» Отрывок:
◆ ◆ ◆ ◆ ◆ ◆ ◆

Но земские «сыщики» вцепились: а почему вы туда ходили, кто сагитировал? «По соблазну», - откровенно высказывались братья. Помещик Лопаревич, с которым они общались на витебском мосту, обещал, что «впоследствии получат фольварки».
Думать надо головой! – грозно констатировали воинские судьи.
Испугавшись и оправдываясь, Гирченки наговорили в суде столько, что едва не подписали себе смертный приговор. Выдали, что «шайка должна была следовать, куда приказано будет», а связанными с ней оказались настолько крутые персоны, что судьи боялись произносить вслух.
«В шайке находились Леон Кашевский, Щитт, Чехович…» - выдавали они. Следователи хватались за уши и не знали, как быть: лучше бы они этих ребят вообще никогда не видели…
Гирченки рассказали, «что продукты брались из Бешенковичской администрации, и главный управляющий дворянин Петрожецкий угощал…»

◆ ◆ ◆ ◆ ◆ ◆ ◆

» Извлечённый материал:
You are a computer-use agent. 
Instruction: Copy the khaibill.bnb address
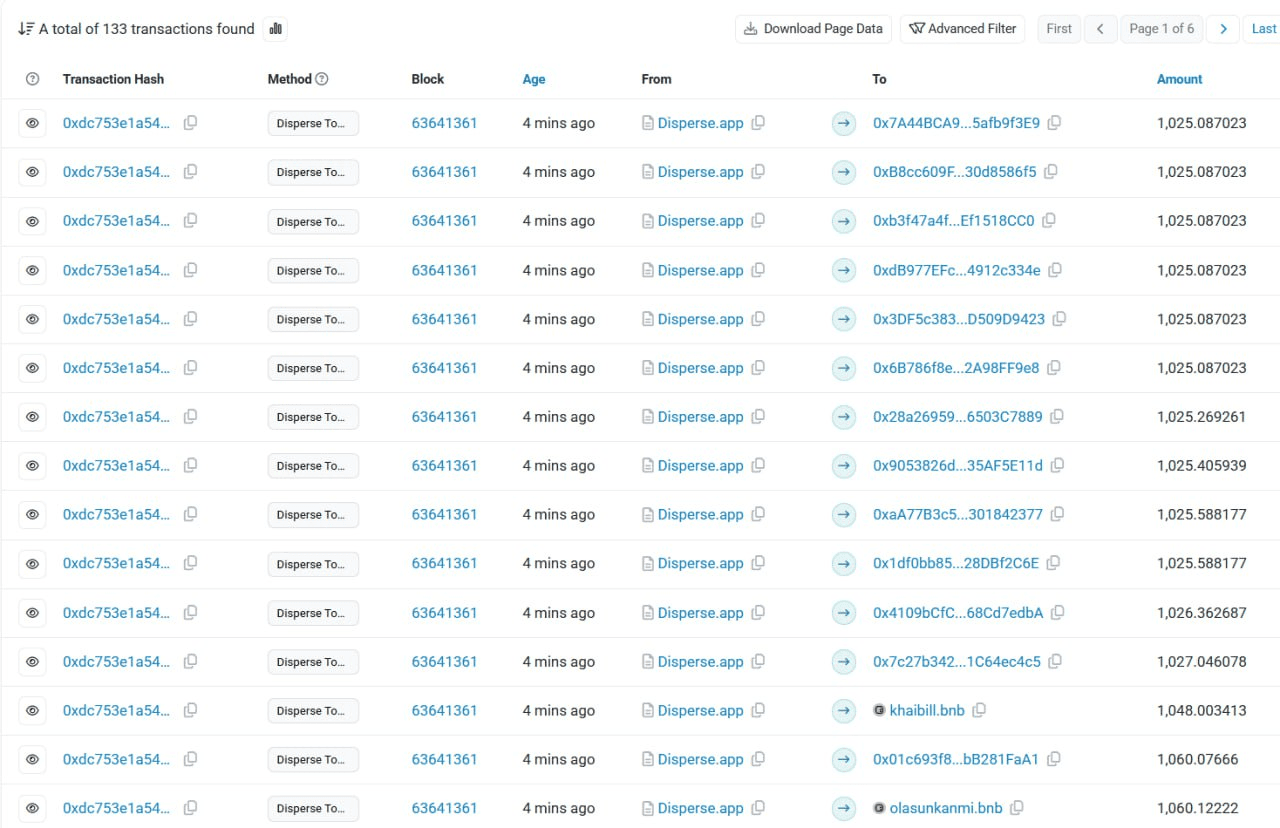pyautogui.click(x=979, y=710)
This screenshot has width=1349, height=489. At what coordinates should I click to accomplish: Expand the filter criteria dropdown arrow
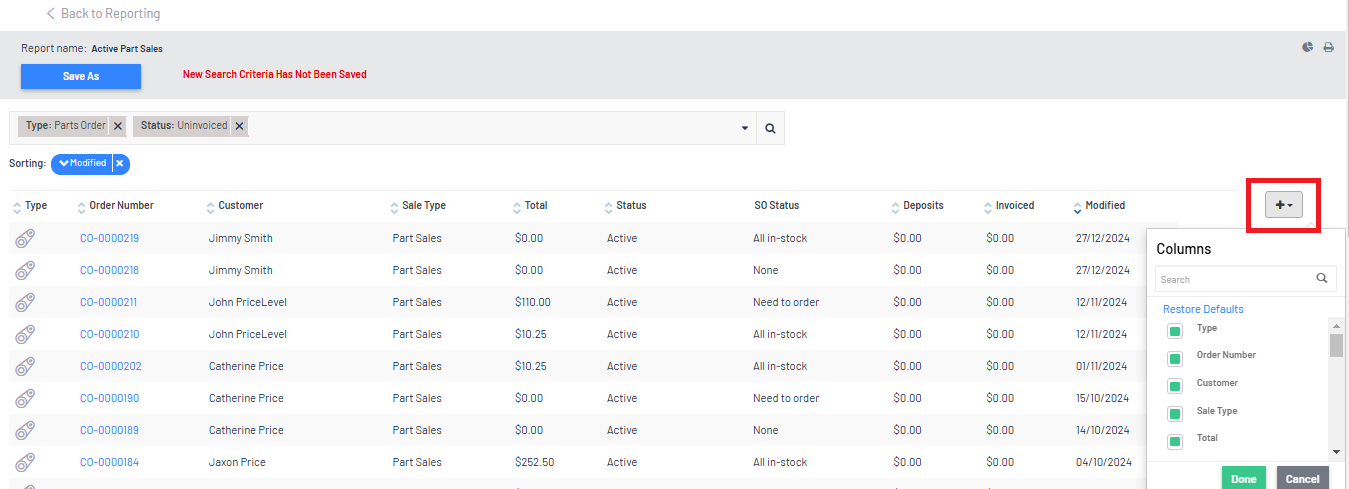[745, 128]
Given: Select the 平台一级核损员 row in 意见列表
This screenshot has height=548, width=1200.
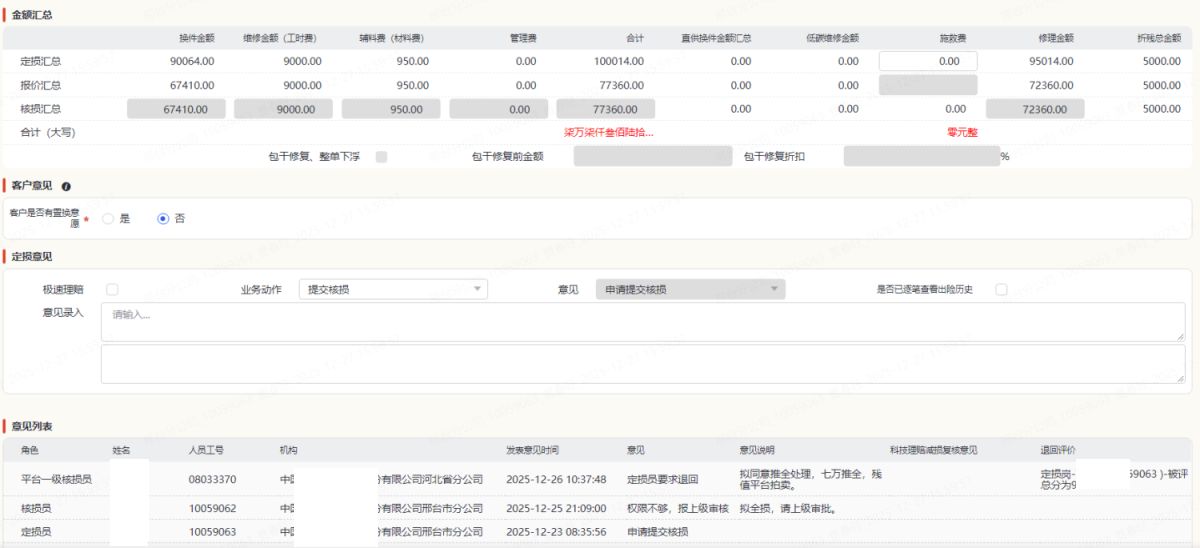Looking at the screenshot, I should coord(56,479).
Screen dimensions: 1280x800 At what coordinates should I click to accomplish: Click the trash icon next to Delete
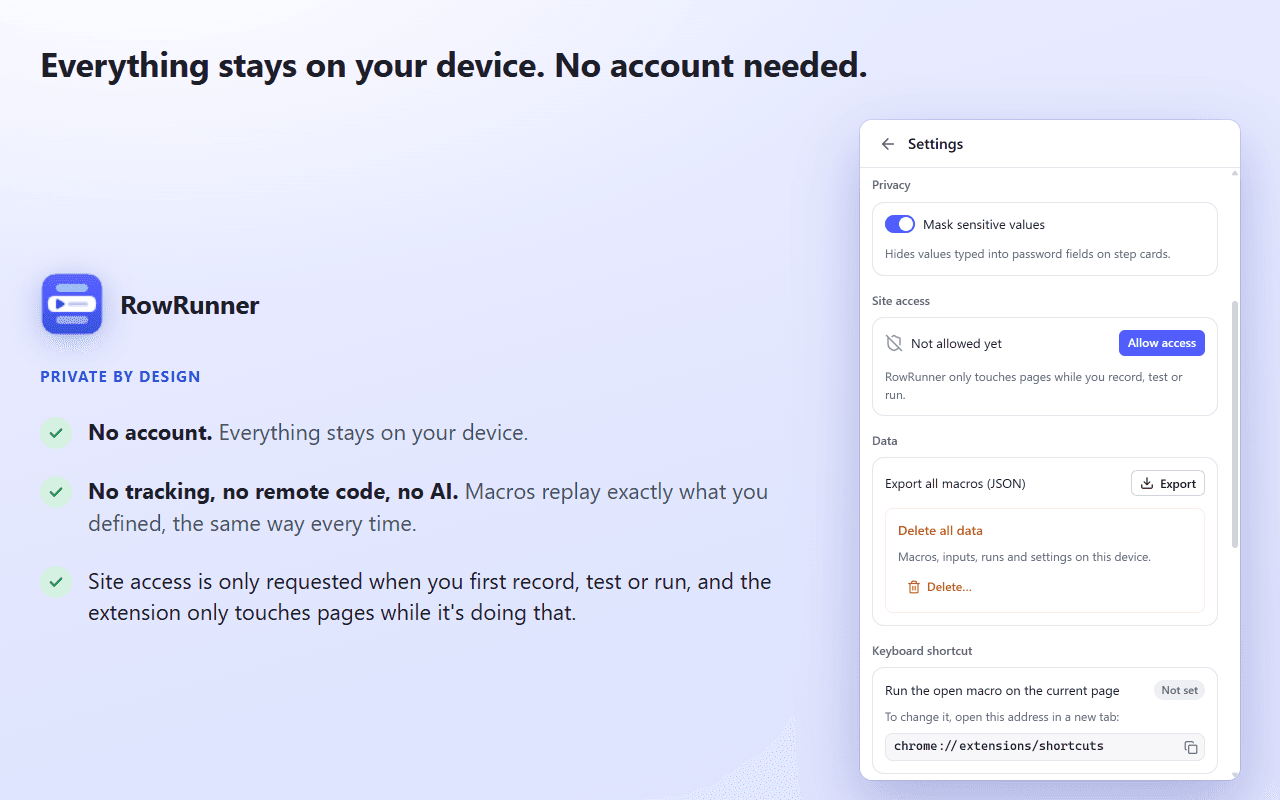(913, 587)

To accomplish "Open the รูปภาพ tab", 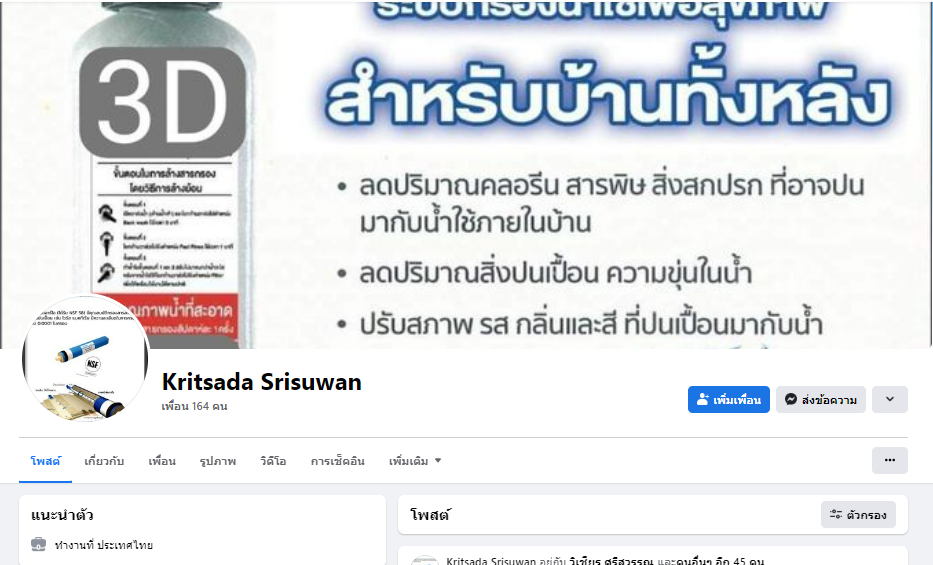I will pyautogui.click(x=218, y=461).

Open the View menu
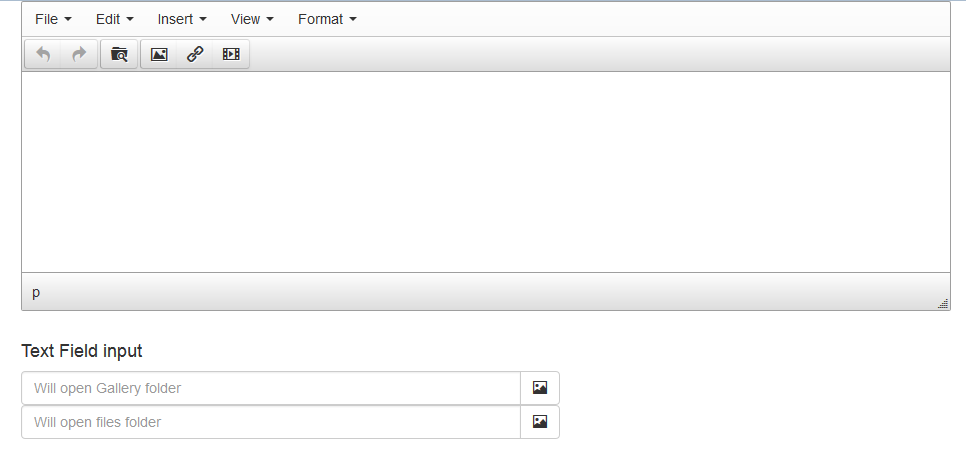tap(252, 19)
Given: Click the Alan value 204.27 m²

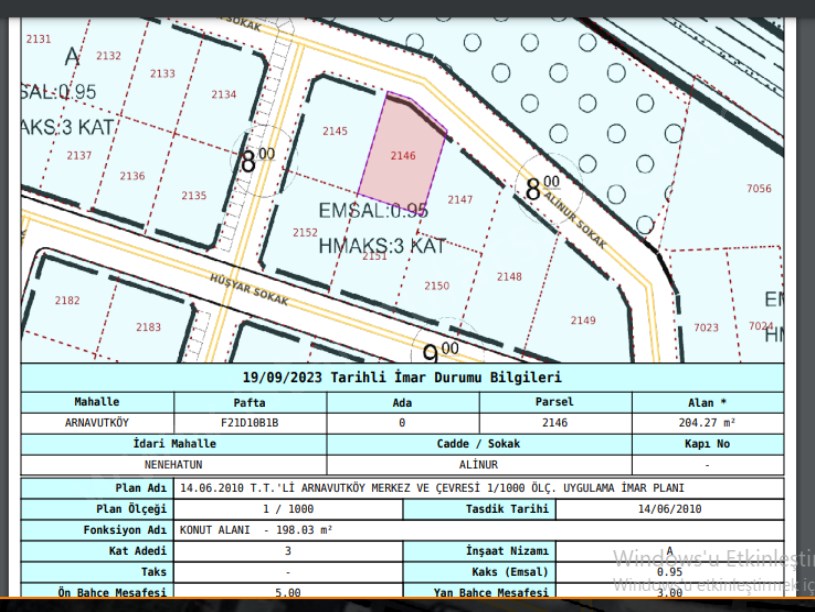Looking at the screenshot, I should tap(707, 422).
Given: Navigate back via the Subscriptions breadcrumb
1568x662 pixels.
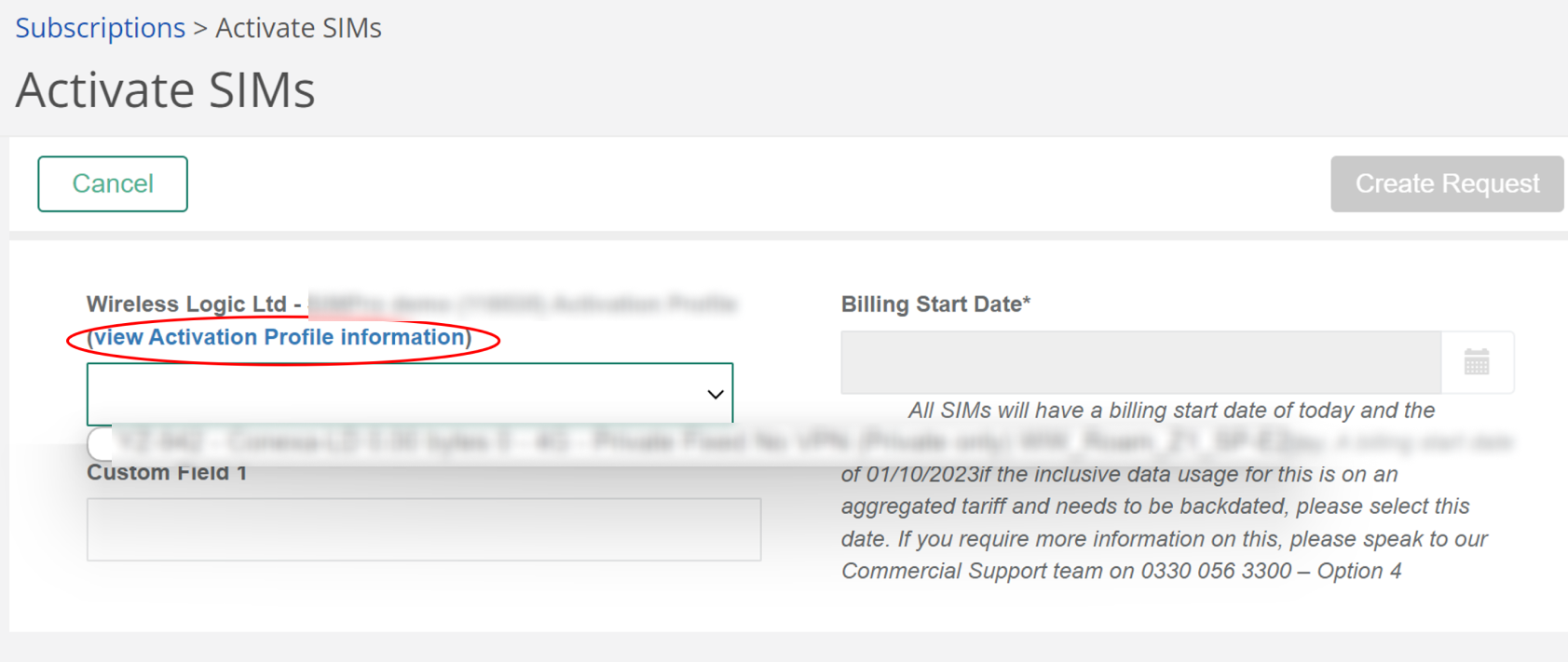Looking at the screenshot, I should pos(99,27).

◆ ◆ ◆ ◆ ◆ ◆ ◆

» Задания:
[a] Перечислите всех людей, которых отрывок называет по фамилии, кроме самих братьев Гирченко.
[b] Ответьте по отрывку на вопросы:
(i) На каком мосту братья общались с помещиком Лопаревичем?
(ii) Что, по словам братьев, обещал им Лопаревич?
(iii) Откуда, по показаниям Гирченков, брались продукты?
[c] Продолжите отрывок о показаниях братьев Гирченко на суде, начиная после его последнего предложения.

» Ответы:
[a]
Лопаревич
Леон Кашевский
Щитт
Чехович
Петрожецкий

[b]
(i) На витебском мосту.
(ii) Что «впоследствии получат фольварки».
(iii) Из Бешенковичской администрации.

[c]
А Бешенковичская администрация – это орган управления хозяйством, одним из крупнейших в губернии, если не сказать, что самым большим. Там было старинное и богатое поместье Хрептовичей – магнатского рода, стоявшего в одном ряду с Радзивиллами и Тышкевичами. Хрептовичи выстроили в Бешенковичах настоящий дворец, а представители фамилии занимали крупные государственные должности. С их подачи была распространена новая форма землевладения в Великом княжестве Литовском – чинш, благосклонно воспринятая пользователями.
Имя управляющего, замешанного в мятеже, бросало тень на персону хозяина, который не должен был «светиться». Гирченки раскрыли связь окружения Хрептовича с главарями мятежного сообщества - что в поместье «они пили пиво, мед и водку… и ели ветчину, которую забрали с собой». А прозвучавшее из уст ребят утверждение, что «Петрожецкий хотел впоследствии сам присоединиться к мятежникам с обозом», вообще ставило крест на репутации солидного хозяйства.
Что же делать? Слово из песни не выкинешь, оно произнесено, и теперь на слуху у многих. Вызвали для объяснений управляющего. Тот, конечно же, назвал высказывания о нем клеветой, домыслами, но признал, что «мед и водку распивал, и ветчину» мятежники, действительно, забрали с собой.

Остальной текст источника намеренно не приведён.